Task objective
Write out every line of the records below as a JSON list of strings, one string per line, leaving out blank lines and pictures.

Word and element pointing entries
════════════════

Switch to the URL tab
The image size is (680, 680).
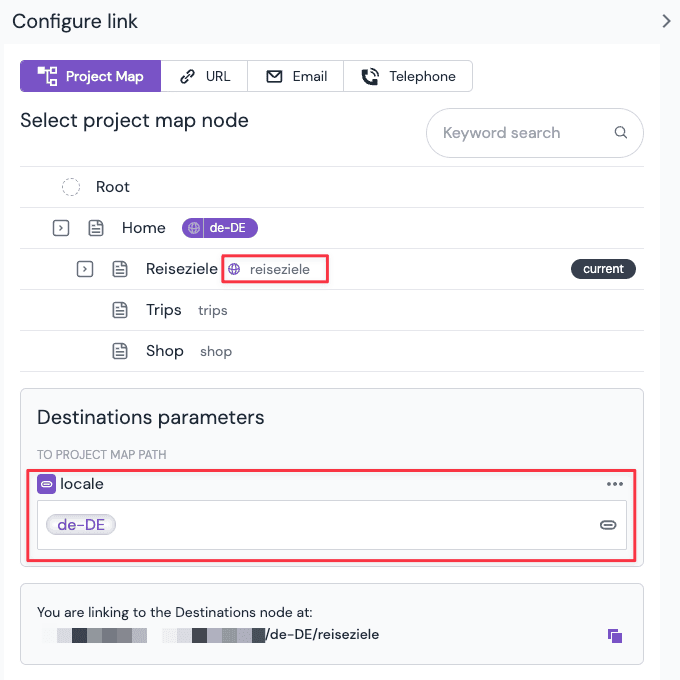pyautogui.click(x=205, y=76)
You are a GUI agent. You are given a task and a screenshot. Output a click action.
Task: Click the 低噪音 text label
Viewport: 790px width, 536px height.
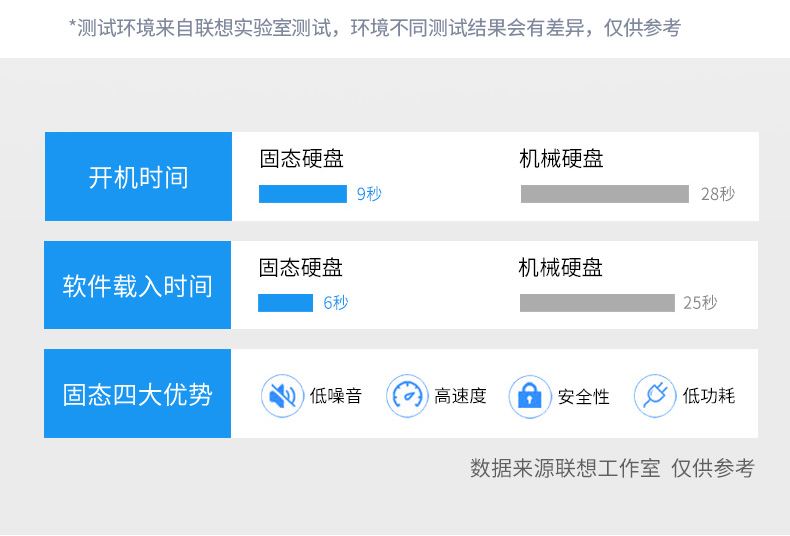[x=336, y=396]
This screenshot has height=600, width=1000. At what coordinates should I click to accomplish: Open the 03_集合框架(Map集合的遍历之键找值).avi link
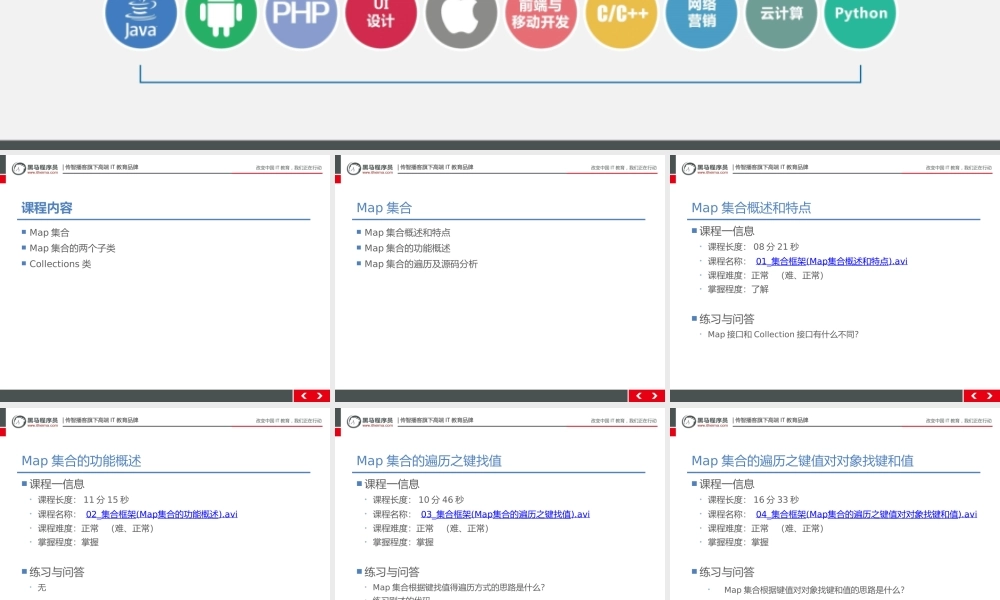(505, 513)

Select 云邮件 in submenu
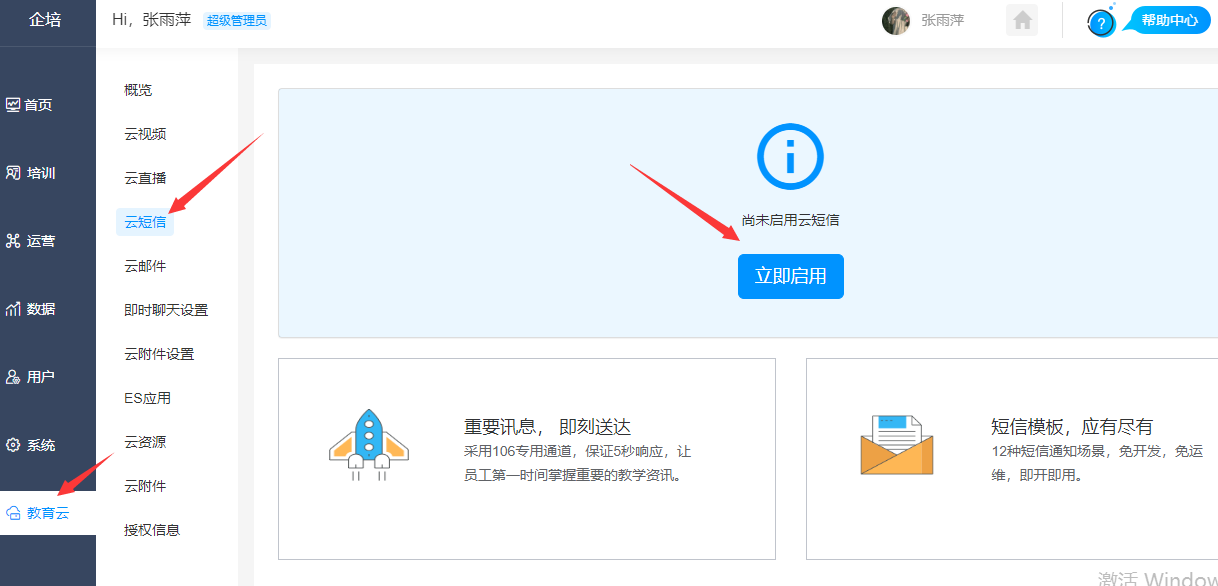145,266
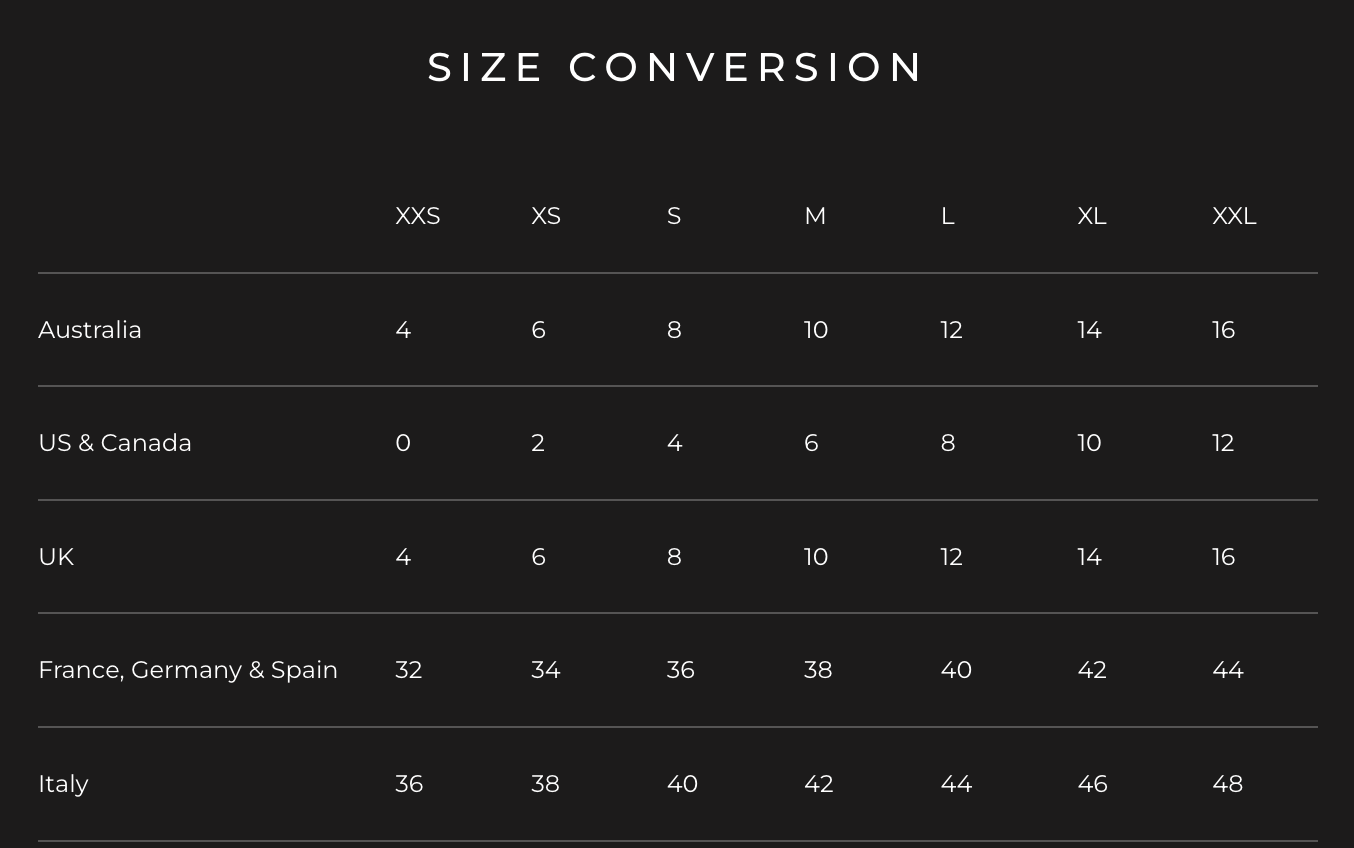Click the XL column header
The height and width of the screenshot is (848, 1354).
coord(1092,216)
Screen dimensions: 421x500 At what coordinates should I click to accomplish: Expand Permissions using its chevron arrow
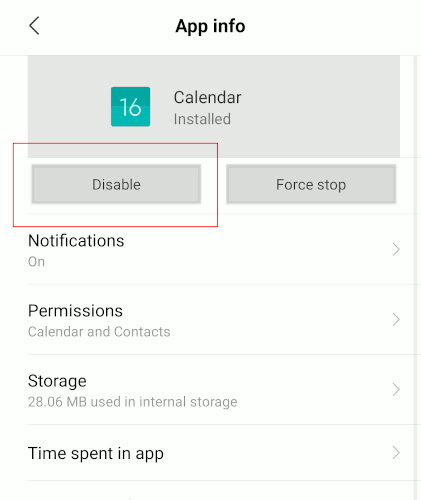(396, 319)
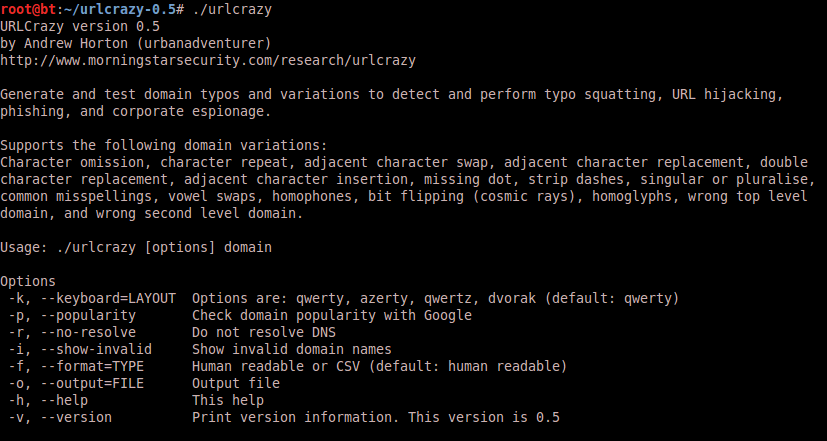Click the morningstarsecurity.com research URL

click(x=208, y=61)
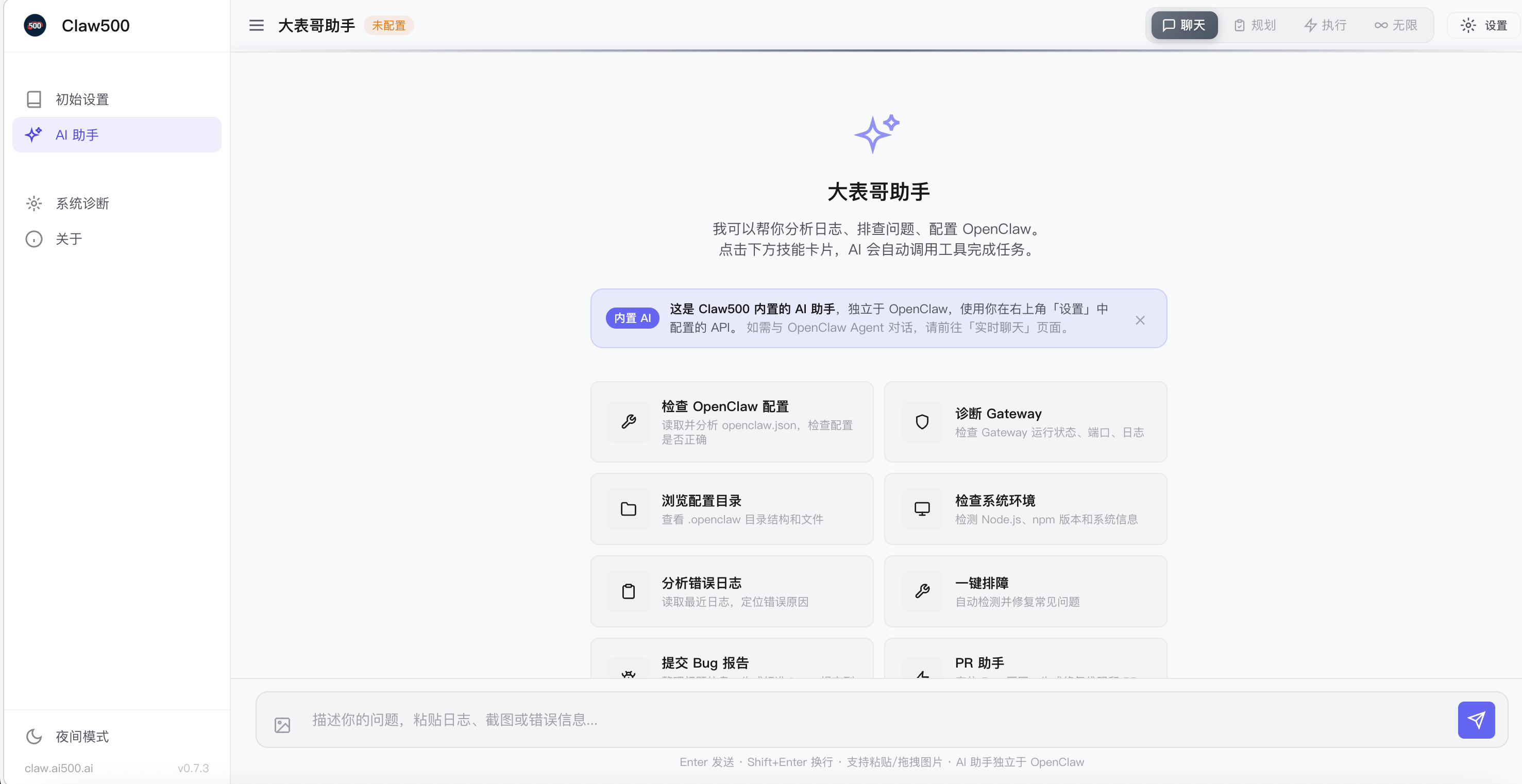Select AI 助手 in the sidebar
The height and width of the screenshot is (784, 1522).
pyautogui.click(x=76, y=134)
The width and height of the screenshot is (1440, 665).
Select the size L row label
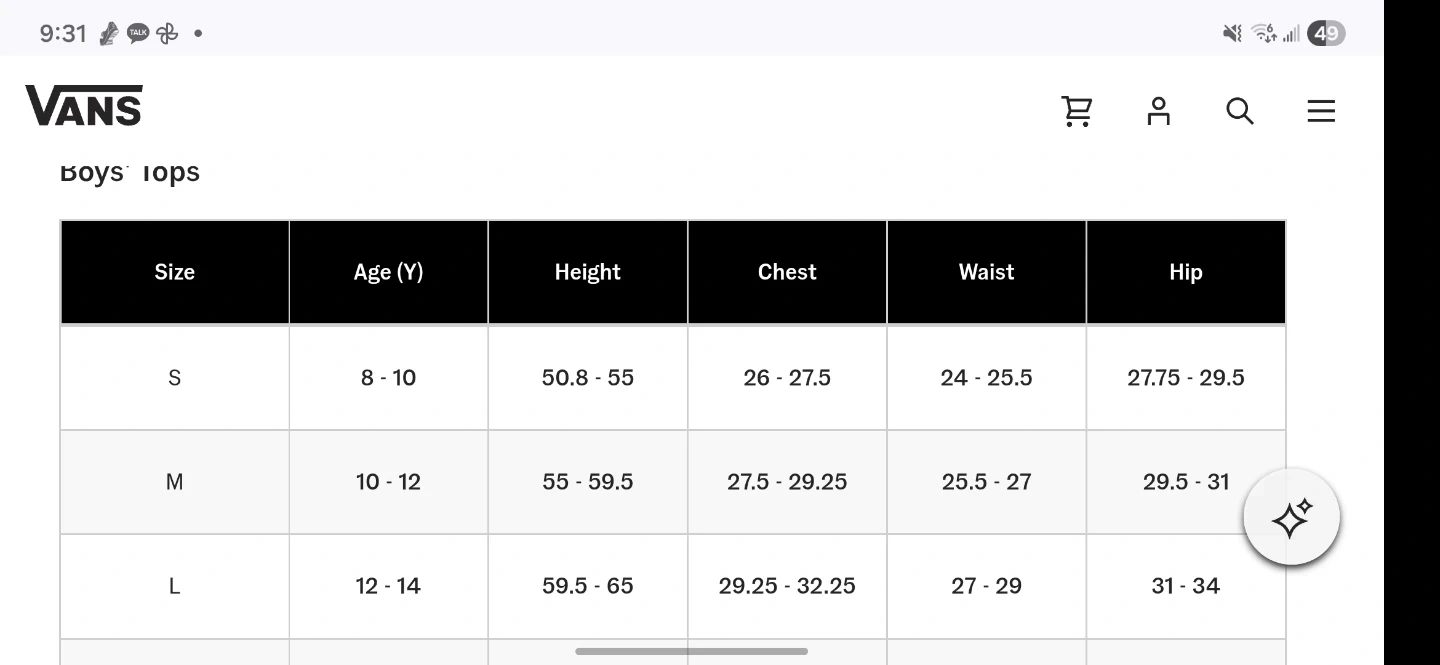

════════════════

The response
[
  "Switch to the URL tab",
  "The image size is (680, 680).",
  "pyautogui.click(x=205, y=76)",
  "You are a GUI agent. You are given a task and a screenshot. Output a click action.",
  "Task: Click the 低噪音 text label",
  "Viewport: 790px width, 536px height.",
  "[x=336, y=396]",
  "This screenshot has height=600, width=1000. At what coordinates should I click to accomplish: Open the 03_集合框架(Map集合的遍历之键找值).avi link",
  "(505, 513)",
  "Select 云邮件 in submenu",
  "145,266",
  "Click the XL column header",
  "The height and width of the screenshot is (848, 1354).",
  "coord(1092,216)",
  "Screen dimensions: 421x500 At what coordinates should I click to accomplish: Expand Permissions using its chevron arrow",
  "(396, 319)",
  "Click the morningstarsecurity.com research URL",
  "click(x=208, y=61)",
  "Select AI 助手 in the sidebar",
  "The height and width of the screenshot is (784, 1522).",
  "pyautogui.click(x=76, y=134)",
  "The width and height of the screenshot is (1440, 665).",
  "Select the size L row label"
]